Gazpacho hacking
by havoc
Led by the fearless jrb and the
Gazpacho team, a bunch of us sat down to hack on Gazpacho today.
My only useful accomplishment was a hack to allow toplevel windows to
be displayed on a “work table,” like so, rather
than the old Glade-style standalone windows. It shows
how mature pygtk is that you can do scary not-really-allowed gtk hacks
with it.
Then we spent some time talking about how to rework the layout of the
app, yarrr
whiteboard with a proposal (double-click the whiteboard thumbnail
so it’s large enough to see).
The delta from current Gazpacho would be:
- Move the widgets being edited into the main window, on a big “work
table” – so there’s a single “document” that all your widgets live
on. You can just drop widgets on the work table, not everything has to
be a toplevel window. This area is scrolled if it gets too big. - Remove the toolbar because none of the operations there are very
common anyway, or they are normally accessed via keyboard shortcut. - For the widget tree, drop the notebook and move the Actions tab
into its own toplevel accessed from the menus. - Put the widget tree on the left, the palette on the right, and the
property sheet on the bottom.
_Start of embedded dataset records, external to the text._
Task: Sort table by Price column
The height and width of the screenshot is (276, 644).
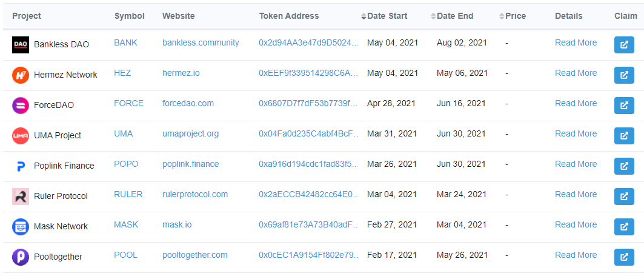Action: pos(515,16)
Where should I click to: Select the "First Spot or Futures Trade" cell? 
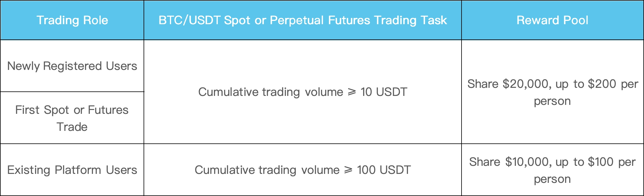(72, 118)
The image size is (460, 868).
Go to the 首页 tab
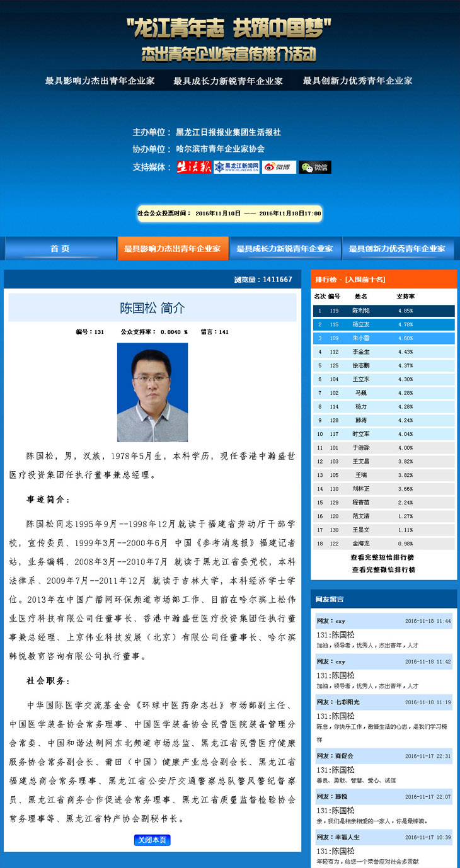pyautogui.click(x=60, y=249)
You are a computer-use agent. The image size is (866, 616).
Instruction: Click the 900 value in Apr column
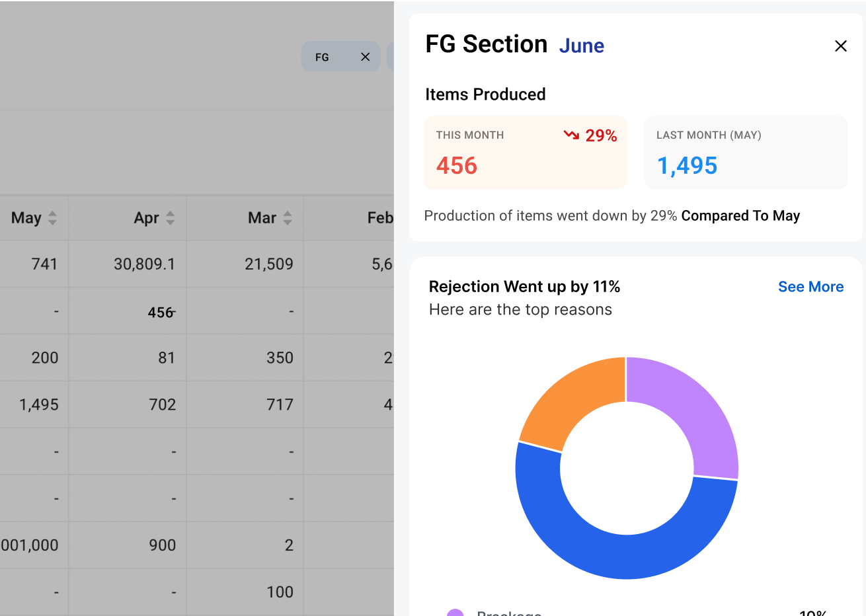[162, 545]
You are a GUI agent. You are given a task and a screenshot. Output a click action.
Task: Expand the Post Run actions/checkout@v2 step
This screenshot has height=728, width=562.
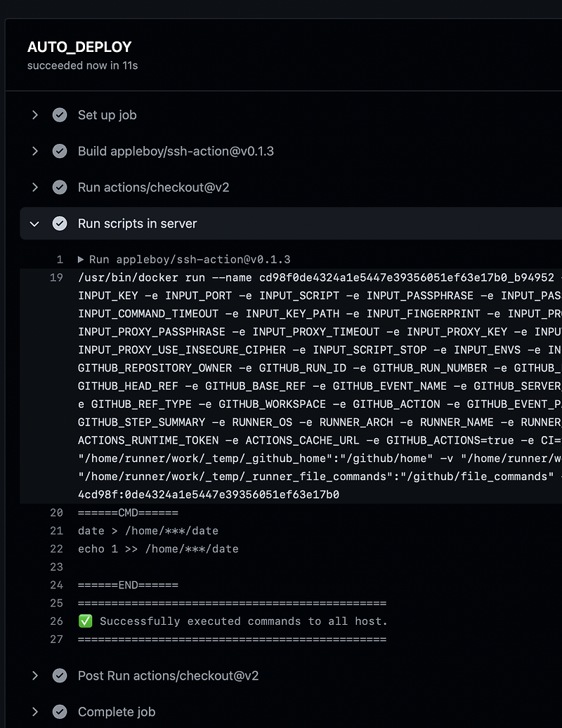click(34, 675)
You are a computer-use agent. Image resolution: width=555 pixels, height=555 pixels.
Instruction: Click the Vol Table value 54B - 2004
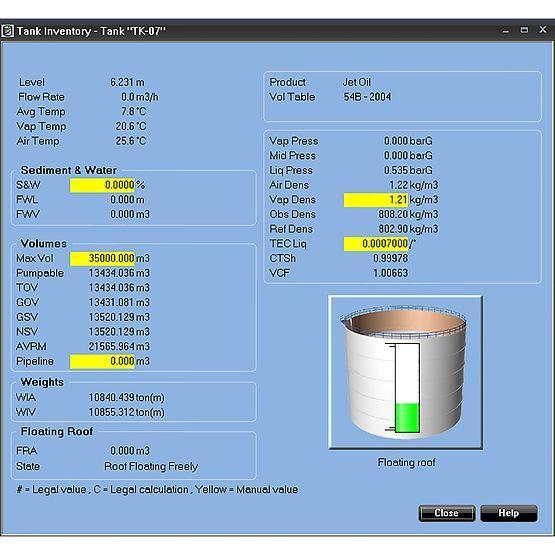[367, 97]
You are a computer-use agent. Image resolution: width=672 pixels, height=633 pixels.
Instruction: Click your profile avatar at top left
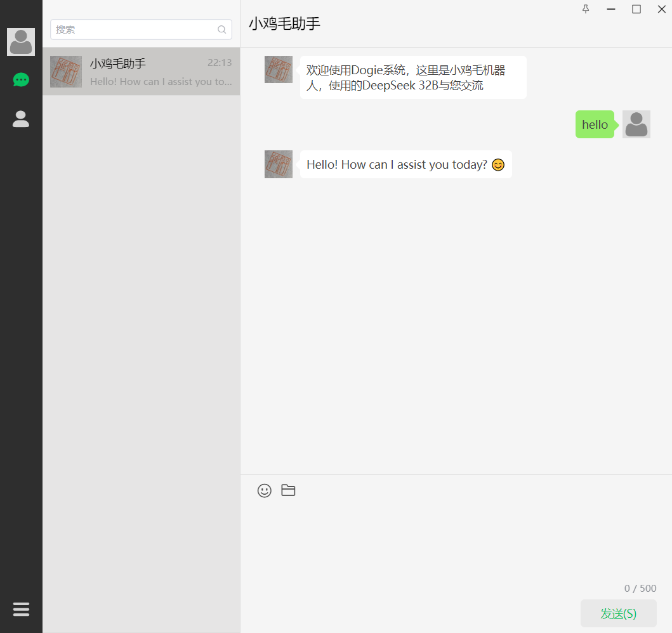[21, 42]
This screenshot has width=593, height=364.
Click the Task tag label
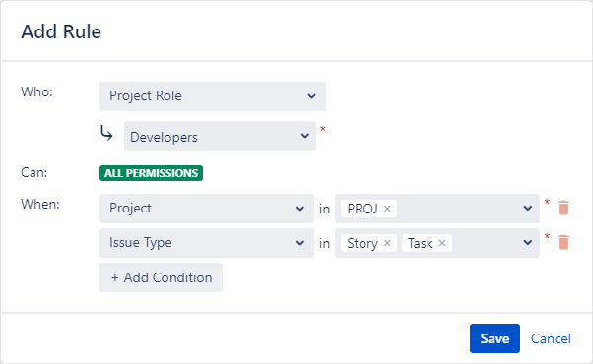click(x=421, y=243)
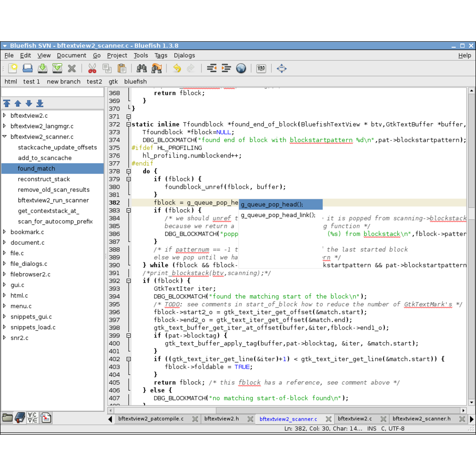
Task: Expand the bftextview2.c function list
Action: (x=4, y=115)
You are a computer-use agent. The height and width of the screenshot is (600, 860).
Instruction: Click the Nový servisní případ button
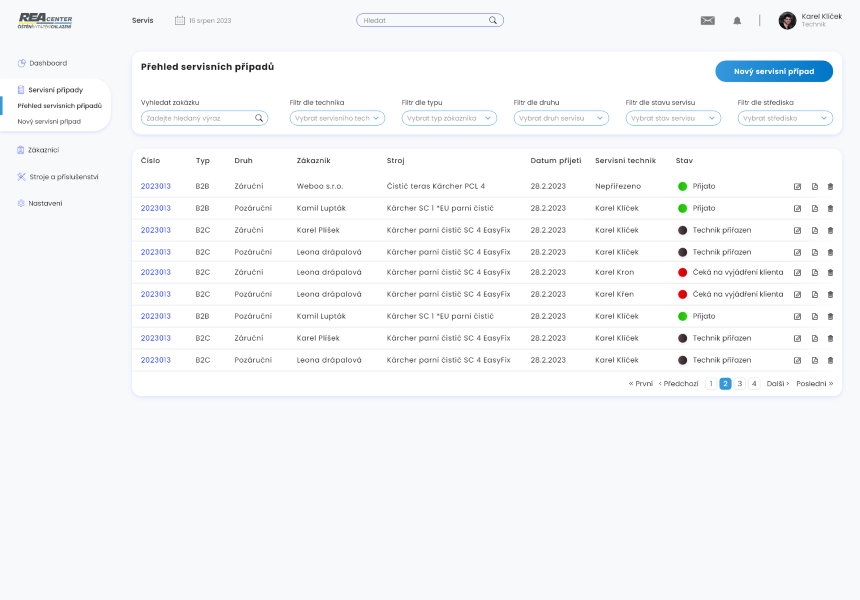[x=773, y=71]
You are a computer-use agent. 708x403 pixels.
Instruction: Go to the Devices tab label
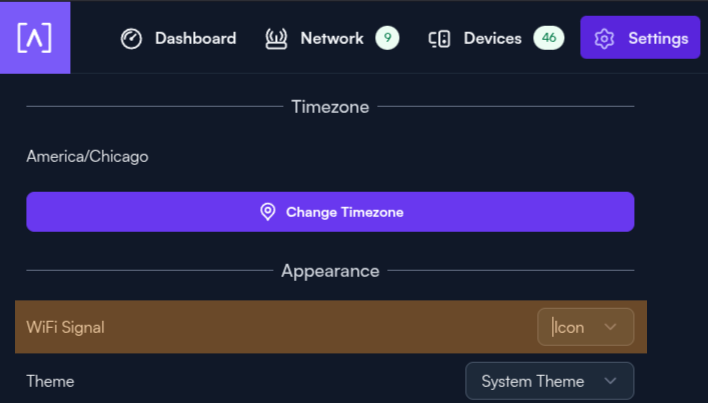[x=493, y=38]
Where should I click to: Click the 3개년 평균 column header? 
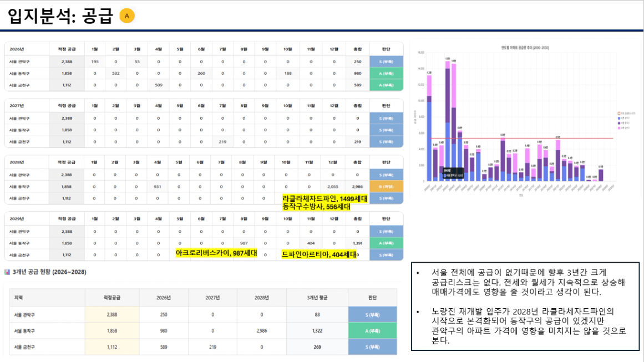317,298
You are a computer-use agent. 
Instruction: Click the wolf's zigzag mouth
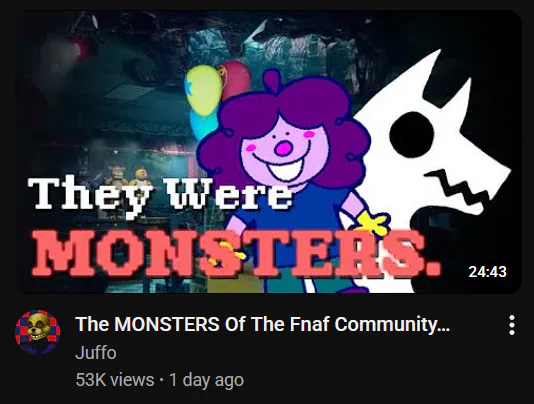pos(459,187)
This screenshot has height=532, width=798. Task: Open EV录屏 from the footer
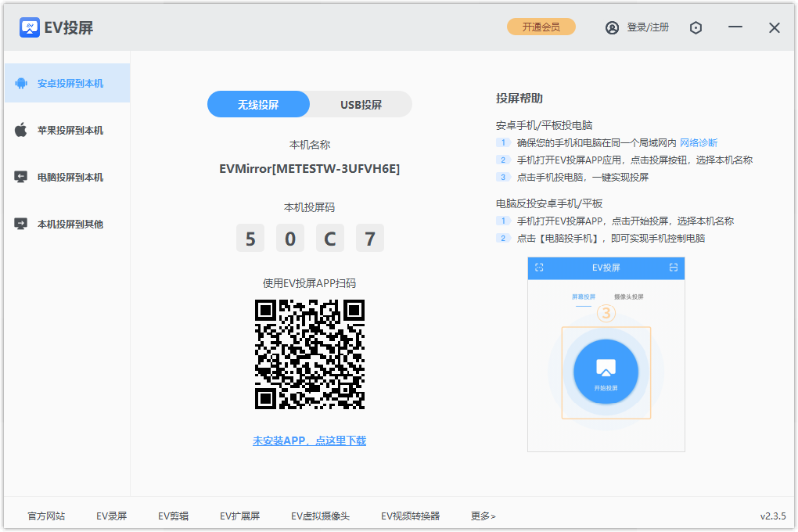[x=111, y=516]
The “work table” is in the middle. - Change the property sheet to have only the top 5-10 common
settings for the widget, and then some way to open a window
with the complete 4-tab list of every possible property. This removes
another set of notebook tabs and keeps the property sheet smaller. - Remove the “Selector” button if possible, instead could just press
Escape to revert to Selector mode. If the button remains it should
always toggle between Selector and last-used widget, right now it has
a state where it becomes a no-op. - Widget tree should maybe be collapsible, the palette and property
editor maybe not since you can’t do much without it.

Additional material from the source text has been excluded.